PROBLEM TO SOLVE:
Start to finish, copy the data exactly.

DATA SUPPLIED:
------------------------------------------------------------------------

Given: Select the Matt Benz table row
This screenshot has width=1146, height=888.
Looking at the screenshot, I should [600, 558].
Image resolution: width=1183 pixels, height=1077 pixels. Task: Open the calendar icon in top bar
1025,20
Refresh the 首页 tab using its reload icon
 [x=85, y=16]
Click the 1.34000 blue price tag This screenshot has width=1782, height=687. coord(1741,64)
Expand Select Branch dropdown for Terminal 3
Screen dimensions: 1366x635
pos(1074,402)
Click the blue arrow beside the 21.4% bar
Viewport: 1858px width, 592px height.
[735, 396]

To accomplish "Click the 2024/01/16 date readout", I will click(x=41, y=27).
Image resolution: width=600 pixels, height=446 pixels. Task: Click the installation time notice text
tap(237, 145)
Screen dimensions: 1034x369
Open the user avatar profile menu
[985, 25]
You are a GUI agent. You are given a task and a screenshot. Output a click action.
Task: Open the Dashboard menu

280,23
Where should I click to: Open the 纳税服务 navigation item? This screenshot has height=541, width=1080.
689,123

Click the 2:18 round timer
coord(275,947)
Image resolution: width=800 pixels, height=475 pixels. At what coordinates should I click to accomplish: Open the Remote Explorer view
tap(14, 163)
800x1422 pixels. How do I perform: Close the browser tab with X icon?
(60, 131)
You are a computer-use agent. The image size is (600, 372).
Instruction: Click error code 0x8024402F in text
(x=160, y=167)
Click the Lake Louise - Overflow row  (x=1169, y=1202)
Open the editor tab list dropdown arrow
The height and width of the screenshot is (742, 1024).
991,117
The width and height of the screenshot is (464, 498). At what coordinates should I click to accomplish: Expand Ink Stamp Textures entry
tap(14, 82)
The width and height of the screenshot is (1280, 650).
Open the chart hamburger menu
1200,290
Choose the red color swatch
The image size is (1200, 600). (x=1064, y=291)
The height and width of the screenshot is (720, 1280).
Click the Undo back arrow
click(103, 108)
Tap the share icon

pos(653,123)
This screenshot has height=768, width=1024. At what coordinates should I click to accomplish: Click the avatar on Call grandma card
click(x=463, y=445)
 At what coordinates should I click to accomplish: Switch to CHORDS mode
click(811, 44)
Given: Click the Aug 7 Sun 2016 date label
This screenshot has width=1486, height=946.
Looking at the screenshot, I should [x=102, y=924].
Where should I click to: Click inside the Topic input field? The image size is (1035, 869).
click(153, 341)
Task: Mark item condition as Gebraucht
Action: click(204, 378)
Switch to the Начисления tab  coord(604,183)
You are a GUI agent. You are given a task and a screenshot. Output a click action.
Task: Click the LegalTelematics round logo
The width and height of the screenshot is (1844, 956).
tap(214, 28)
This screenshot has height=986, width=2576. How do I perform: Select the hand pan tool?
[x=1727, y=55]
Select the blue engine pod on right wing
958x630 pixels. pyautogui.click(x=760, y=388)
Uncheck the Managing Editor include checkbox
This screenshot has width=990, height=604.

------------------------------------------------------------------------

TASK ANSWER:
Given: Select the Matt Benz table row
This screenshot has width=1146, height=888.
Looking at the screenshot, I should [600, 558].
Image resolution: width=1183 pixels, height=1077 pixels. Task: Open the calendar icon in top bar
1025,20
Refresh the 首页 tab using its reload icon
 [x=85, y=16]
Click the 1.34000 blue price tag This screenshot has width=1782, height=687. coord(1741,64)
Expand Select Branch dropdown for Terminal 3
Screen dimensions: 1366x635
pos(1074,402)
Click the blue arrow beside the 21.4% bar
Viewport: 1858px width, 592px height.
[735, 396]

To accomplish "Click the 2024/01/16 date readout", I will click(x=41, y=27).
Image resolution: width=600 pixels, height=446 pixels. Task: Click the installation time notice text
tap(237, 145)
Screen dimensions: 1034x369
Open the user avatar profile menu
[985, 25]
You are a GUI agent. You are given a task and a screenshot. Output a click action.
Task: Open the Dashboard menu

280,23
Where should I click to: Open the 纳税服务 navigation item? This screenshot has height=541, width=1080.
689,123

Click the 2:18 round timer
coord(275,947)
Image resolution: width=800 pixels, height=475 pixels. At what coordinates should I click to accomplish: Open the Remote Explorer view
tap(14, 163)
800x1422 pixels. How do I perform: Close the browser tab with X icon?
(60, 131)
You are a computer-use agent. The image size is (600, 372).
Instruction: Click error code 0x8024402F in text
(x=160, y=167)
Click the Lake Louise - Overflow row  (x=1169, y=1202)
Open the editor tab list dropdown arrow
The height and width of the screenshot is (742, 1024).
991,117
The width and height of the screenshot is (464, 498). At what coordinates should I click to accomplish: Expand Ink Stamp Textures entry
tap(14, 82)
The width and height of the screenshot is (1280, 650).
Open the chart hamburger menu
1200,290
Choose the red color swatch
The image size is (1200, 600). (x=1064, y=291)
The height and width of the screenshot is (720, 1280).
Click the Undo back arrow
click(103, 108)
Tap the share icon

pos(653,123)
This screenshot has height=768, width=1024. At what coordinates should I click to accomplish: Click the avatar on Call grandma card
click(x=463, y=445)
 At what coordinates should I click to accomplish: Switch to CHORDS mode
click(811, 44)
Given: Click the Aug 7 Sun 2016 date label
This screenshot has width=1486, height=946.
Looking at the screenshot, I should [x=102, y=924].
Where should I click to: Click inside the Topic input field? The image size is (1035, 869).
click(153, 341)
Task: Mark item condition as Gebraucht
Action: click(204, 378)
Switch to the Начисления tab  coord(604,183)
You are a GUI agent. You are given a task and a screenshot. Output a click action.
Task: Click the LegalTelematics round logo
The width and height of the screenshot is (1844, 956).
tap(214, 28)
This screenshot has height=986, width=2576. How do I perform: Select the hand pan tool?
[x=1727, y=55]
Select the blue engine pod on right wing
958x630 pixels. pyautogui.click(x=760, y=388)
Uncheck the Managing Editor include checkbox
This screenshot has width=990, height=604.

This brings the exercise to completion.